When he was just a boy, Dallas Smith was introduced to country music through his mother, fostering an appreciation for the genre through the work of Reba McEntire and Garth Brooks.
© Justin Crann
Juno-nominated country singer Dallas Smith, who broke into the industry as the frontman for Canadian rockers Default, spoke with the Times-Herald following his set at the Moose Jaw Ford Curling Centre Friday.
"My mom played tons of country when I was a kid, so I always had that influence," the Juno-nominated country singer told the Times-Herald Friday, following a short set at the Moose Jaw Ford Curling Centre preceding the Juno Cup.
"(Playing country music) was kind of a dream in the back of my head that became more and more of a reality as I went on," he added.
Smith, who broke into the music industry in the early 2000s as the frontman of Canadian post-grunge rock band Default, had been watching the evolution of country music and the resurgence in popularity behind big names like Keith Urban and Rascall Flatts.
"It was about that time that I started thinking, 'Hey, this is really cool,' and started paying attention to country radio again," he said. "It really grabbed my attention."
Smith ran the idea of recording a country album past producer Joey Moi, a personal friend who shared his interest in the genre, "over a few beers ... and decided to take a jump."
The result of that leap was Smith's debut solo album, aptly titled Jumped Right In, released in May 2012 to favourable reviews.

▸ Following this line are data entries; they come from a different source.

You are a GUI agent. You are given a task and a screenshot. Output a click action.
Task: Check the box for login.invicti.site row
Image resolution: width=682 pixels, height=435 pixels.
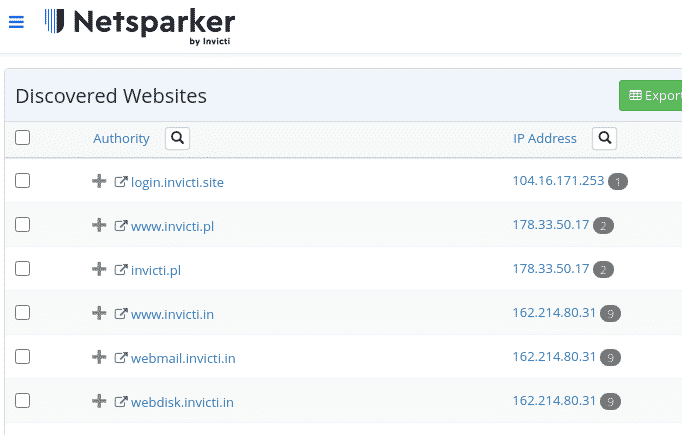pyautogui.click(x=23, y=181)
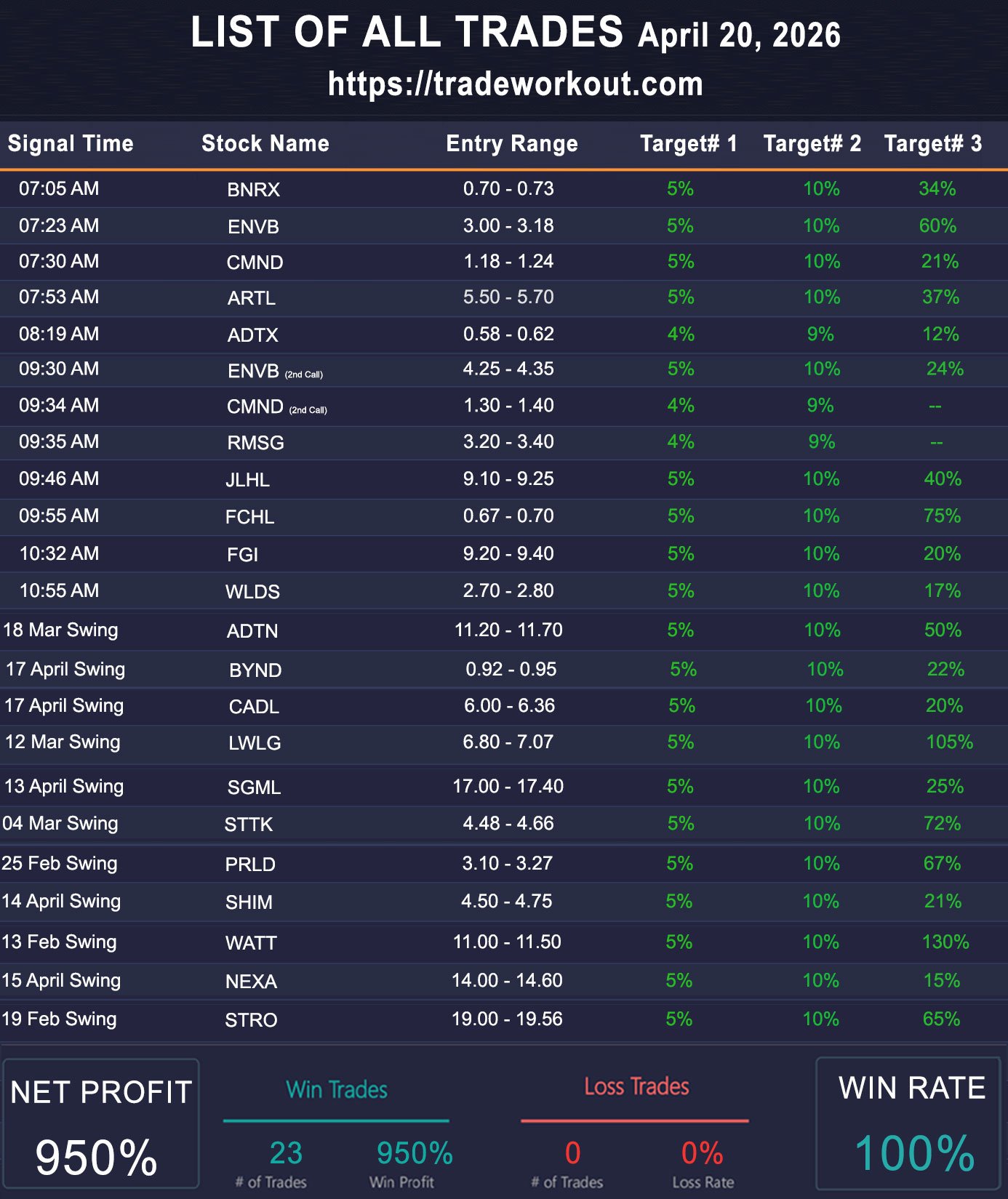Select the Entry Range column header

[511, 143]
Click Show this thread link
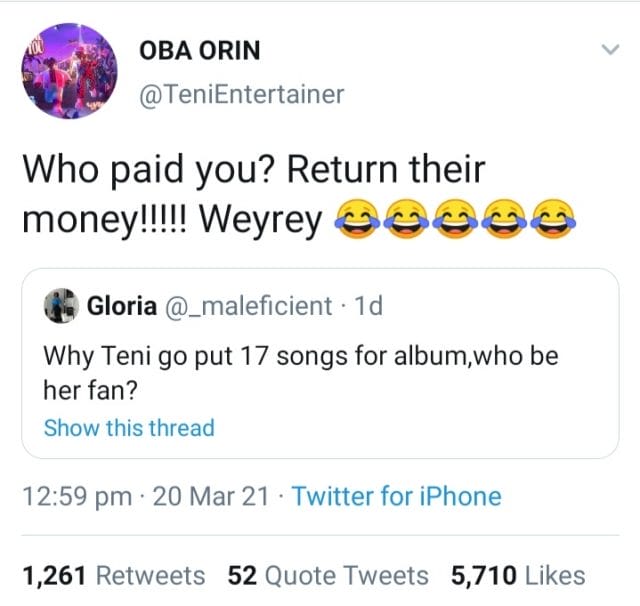 tap(129, 428)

The album has since garnered a Juno nomination for Country Album of the Year.
"To make a switch like that, and to have everybody behind the record at radio and CMT and across the country — to be nominated for a Juno for best country record — I never would have dreamt that'd be the case coming out of the gate," said Smith. "I'm just blown away by everybody and how much they love the record."
But, he added, he's not letting the recognition of this album or past successes go to his head.

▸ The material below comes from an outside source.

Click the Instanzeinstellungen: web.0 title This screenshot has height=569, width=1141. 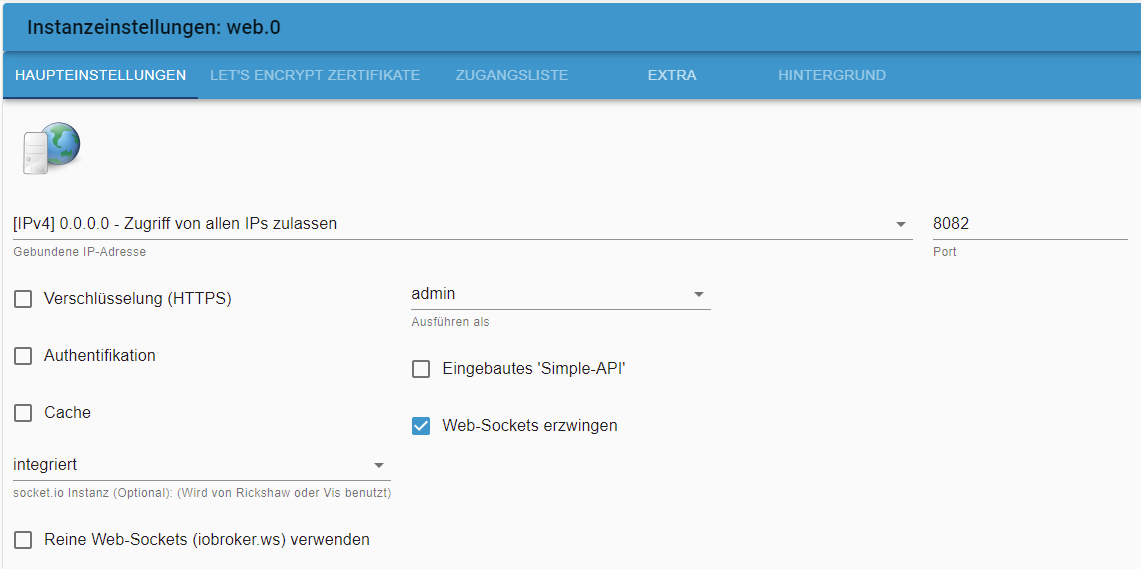pos(153,27)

"That ain't me. ... It's not how I was built, not how I was raised," he asserted. "The music business is funny. ... I've seen the guys get the big heads, and with the ups and downs in this business, it'll kick you in the ass and humble you."
With another country album coming down the pipes — Smith said he's aiming for an early 2014 release — the singer said he is enjoying what he's doing.
"You've got to always pay attention to that, and not take yourself too seriously," he said. "Don't take the job too seriously, and just have fun with it."